Marcela Méndez
Las diferencias que existen en el modo en que niños y niñas ven el mundo, pueden posibilitar un mejor aprendizaje y una educación que potencie sus cualidades y capacidades.

Durante las últimas décadas, hemos presenciado en nuestro país avances significativos en materia de igualdad de derechos entre hombres y mujeres, sin embargo, en medio de estos cambios se ha perdido de vista una cuestión de suma importancia: aunque hombres y mujeres somos iguales en materia de Derecho, no lo somos en otros aspectos que también afectan el desarrollo de los individuos, como lo son el ámbito psicológico, fisiológico, conductual y emocional.

Las diferencias en estos tres campos tienen una importancia especial en el ámbito de la educación, ya que debido a ellas, el proceso de aprendizaje entre niños y niñas se da de manera diferente.
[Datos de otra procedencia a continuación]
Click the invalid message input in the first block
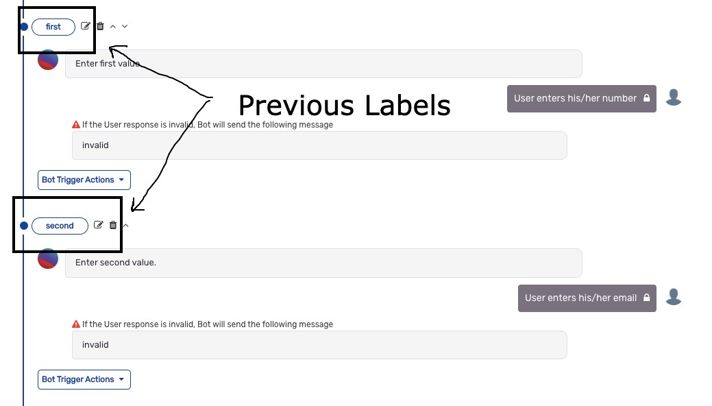The width and height of the screenshot is (712, 406). coord(319,145)
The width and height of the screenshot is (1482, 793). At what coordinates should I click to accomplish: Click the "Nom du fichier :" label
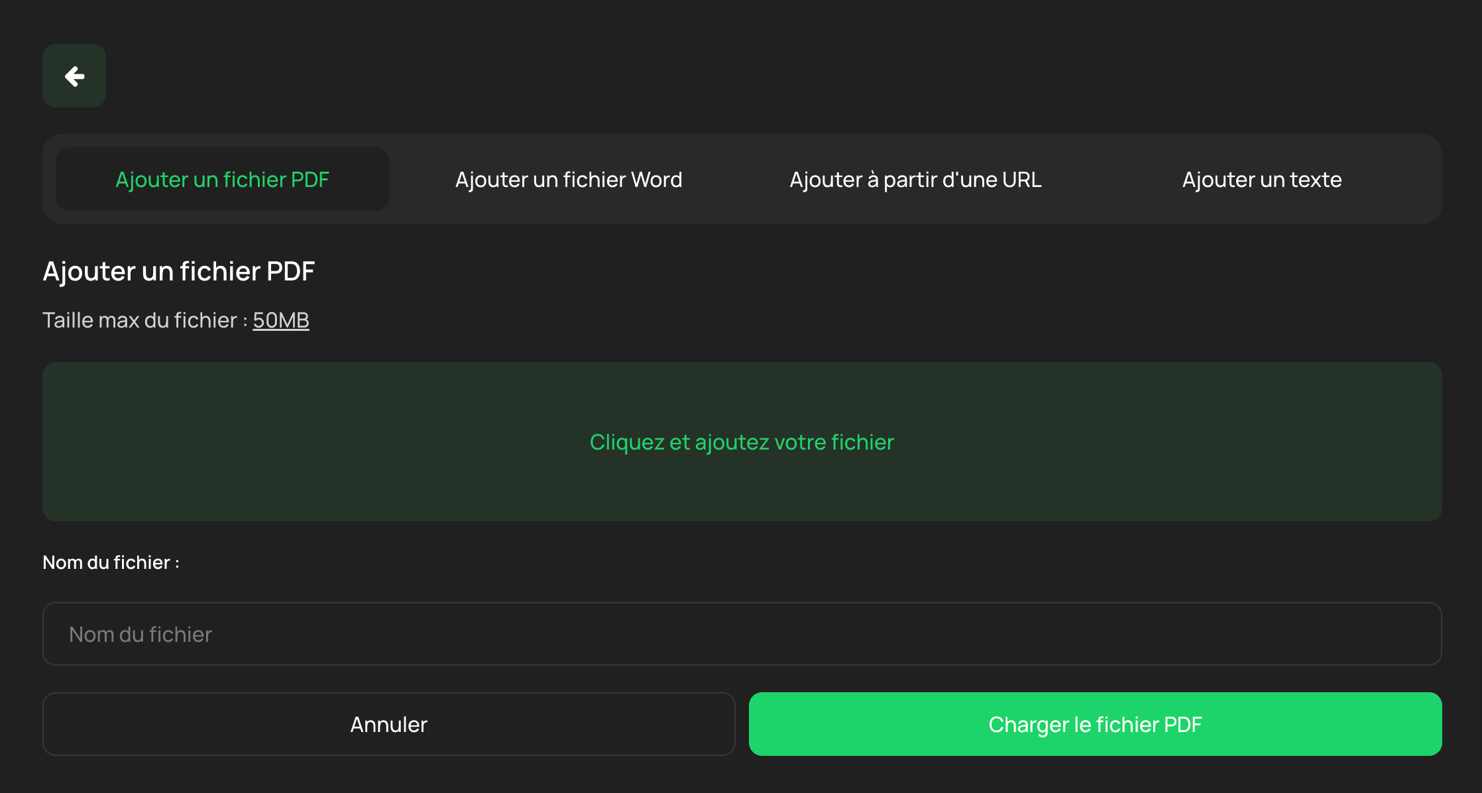pos(111,562)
Según Carolina Pérez Dueñas, Doctora en Psicología por la Universidad de Granada, estas son algunas de las diferencias de género que existen en el campo de aprendizaje y educación:

  • Las niñas dominan mejor el aprendizaje verbal.
  • Los niños tienen mayores habilidades espaciales y facilidad perceptiva con líneas, ángulos y perspectivas.
  • Los niños son más exploradores e inquietos.
  • Mientras que las niñas se interesan más por los rostros humanos, los niños lo hacen por los objetos.
  • A partir de los 16-17 años, las chicas eligen mayoritariamente letras y los chicos, ciencias.

Tomando en cuenta estas diferencias, en el siglo XXI surge el modelo de educación diferenciada, que consiste en la creación de centros escolares de un solo sexo y que toma en cuenta las diferencias de maduración y los estilos de aprendizaje existentes entre niños y niñas. 
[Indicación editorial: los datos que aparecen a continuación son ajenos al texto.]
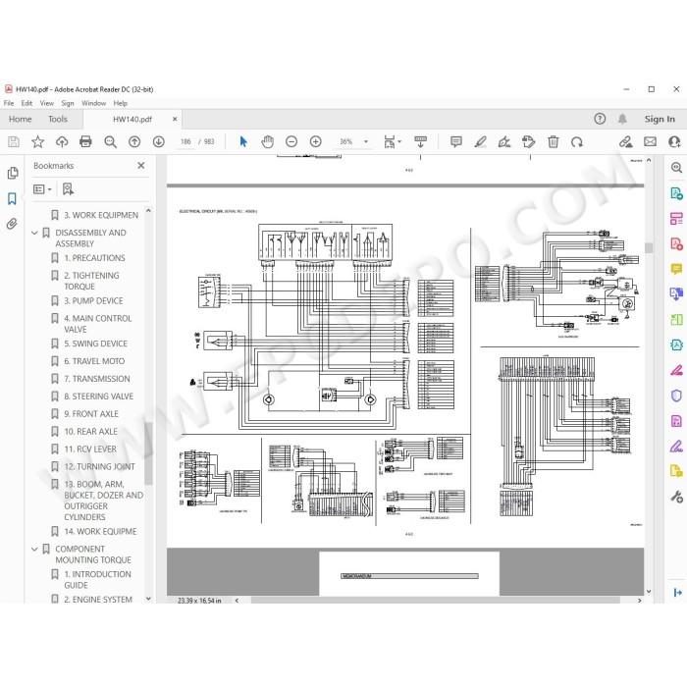Open the zoom level dropdown
Image resolution: width=687 pixels, height=687 pixels.
pos(366,141)
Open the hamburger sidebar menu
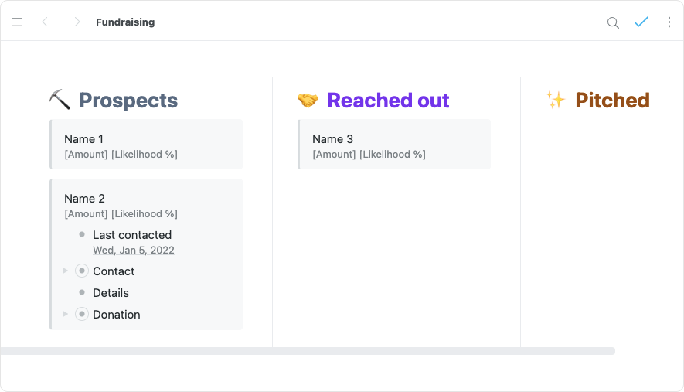 click(17, 22)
La gran ventaja de este modelo educacional es que, al brindar una atención más personalizada a las capacidades y cualidades de los estudiantes, las niñas y los niños pueden aprender a su ritmo y bajo sus propias condiciones, dadas por la personalidad y las diferencias antes mencionadas.

Según la Asociación Europea de Educación de un Solo Sexo (EASSE, por sus siglas en inglés), la educación diferenciada “es una ayuda en la atención a la diversidad teniendo en cuenta las diferencias madurativas entre chicos y chicas y los distintos estilos de aprendizaje (…) facilitando la igualdad de oportunidades entre géneros, la socialización, la desaparición de estereotipos y la excelencia académica”. 

En comparación, en la educación mixta el modo de educar es el mismo tanto para niñas y niños, haciendo a un lado las cualidades propias de cada género y teniendo como consecuencia una menor posibilidad para que niños y niñas ejerciten y desarrollen sus propias cualidades e intereses, al estar más preocupados por la imagen que el sexo opuesto tiene de ellos. 

En México es muy reducido el número de escuelas de educación diferenciada, además de que todas son privadas. Sin embargo, como padres de familia tenemos la oportunidad de practicar la educación diferenciada al momento de estudiar en casa, basta con tener siempre en cuenta el hecho de que las niñas y los niños tienen diferencias que modifican sus procesos de aprendizaje y que cada uno se desarrolla de acuerdo a su personalidad y ritmo propios.

Si permitimos que aprendan a su modo, entonces les estaremos brindado igualad de educación, que según Leonard Sax, presidente de la Asociación Nacional para la enseñanza diferenciada por sexos de Estados Unidos (NASSPE) no significa dar lo mismo, sino ofrecer las mismas oportunidades en la educación.